ビルのオーナーにとっても、同サービス導入のメリットは大きい。リモートワークの普及により、貸し会議室やレンタルオフィスの需要が高まっているが、オーナーは空きの会議室を企業や一般のビジネスマンへ貸し出すことが可能だ。スマートロックの解錠権限をスマートフォンに付与することもできるので、強固なセキュリティ構築にも貢献する。
サンフロンティア不動産は、同社が管理するオフィスビル「+SHIFT NOGIZAKA(プラスシフトノギザカ)」に同サービスを導入。スマートロックや警備システムとの連携により、セキュアな環境づくりを実現した。
サンフロンティア不動産の「WorkOffice+」活用イメージ
中でも特筆すべき点は、ユーザーに伝えたい情報を直接伝える「コミュニケーション機能」だ。「ユーザーにアプリを通じて、ビル内のイベント情報や工事情報を掲示する。
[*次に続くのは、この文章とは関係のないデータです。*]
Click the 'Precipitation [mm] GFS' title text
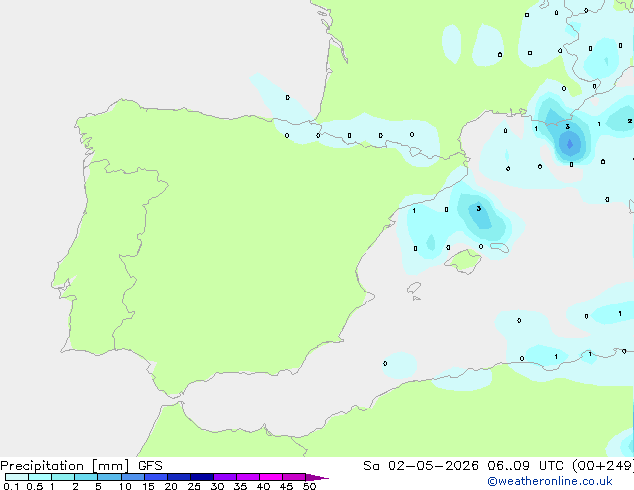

発信側は、その情報を『誰が見ていて誰が見ていないか』把握することができる。告知方法が悪かったのか、そもそも見られていなかったのかの分析にもつなげることができる」とソフトバンク 法人事業統括 デジタルトランスフォーメーション本部 スマートシティ事業統括部 スマートシティ事業推進2部 ストラクチャ―デザイン課 課長の伊佐隆志氏は胸を張る。
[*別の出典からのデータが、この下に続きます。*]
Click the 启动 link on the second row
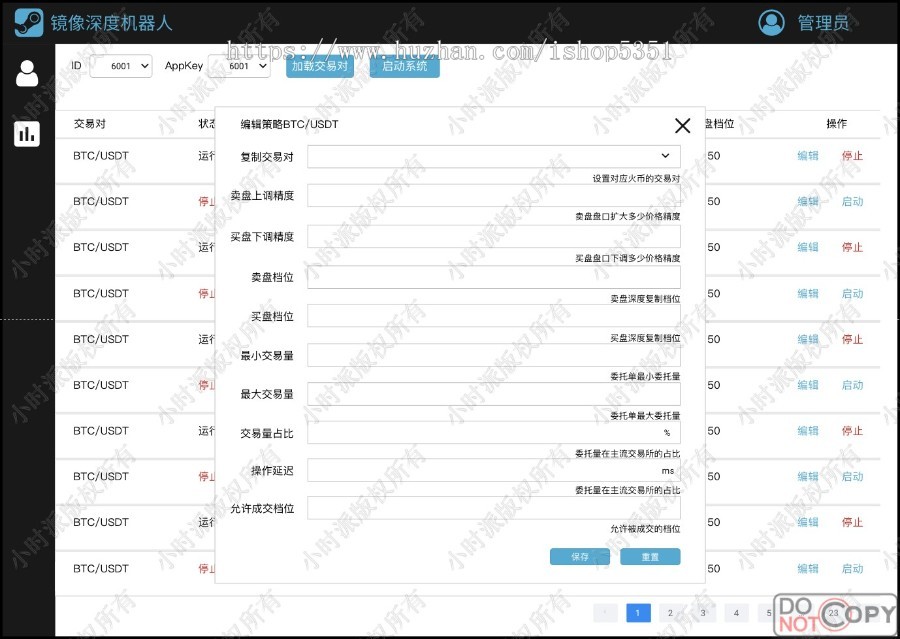851,201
ソフトバンク 法人事業統括 デジタルトランス フォーメーション本部 スマートシティ事業統括部
スマートシティ事業推進2部 ストラクチャ―デザイン課 課長 伊佐隆志氏
「単純に『面積』を貸すだけだと、賃料相場が周りの土地単価とあわせて『面積が多いか少ないか』『築古なのか新しいのか』の掛け算にしかならない。色々なサービス付与やスマート化の要素をビルの中にスペックインさせていくことが重要だ」と伊佐氏は語る。
LINEなどのアセットも活用
ソフトバンクが保有するアセットも有効活用する。竹芝エリアでは、ランチタイムなどのピーク時にビルが混雑すると、浜松町エリアへ食事に向かう人も多いが、「竹芝を盛り上げていくために、異なるオーナーが管理する隣のビル内の飲食店のクーポンを、LINEに通知するといった取り組みも行われている」(沼田氏)。
こう述べたうえで、「大型ビルのスマート化が我々の案件としては多いので、小型ビルも含め、病院や学校などの違うジャンルの建物にもスマート化を広げていきたい」と意気込む。
ソフトバンクは、“知能”を持ったビルの自律運営を目指す「Autonomous Building(オートノマスビルディング)」というコンセプトを掲げる。例えば、ビル内の設備異常や災害などにビル自身が気付き、対応するというのが同社の目指す姿だ。あらゆるデータが連携し、ビルが“自律”していくことで、混雑緩和や業務効率化、エネルギーの最適化など、様々な課題が解決されていくだろう。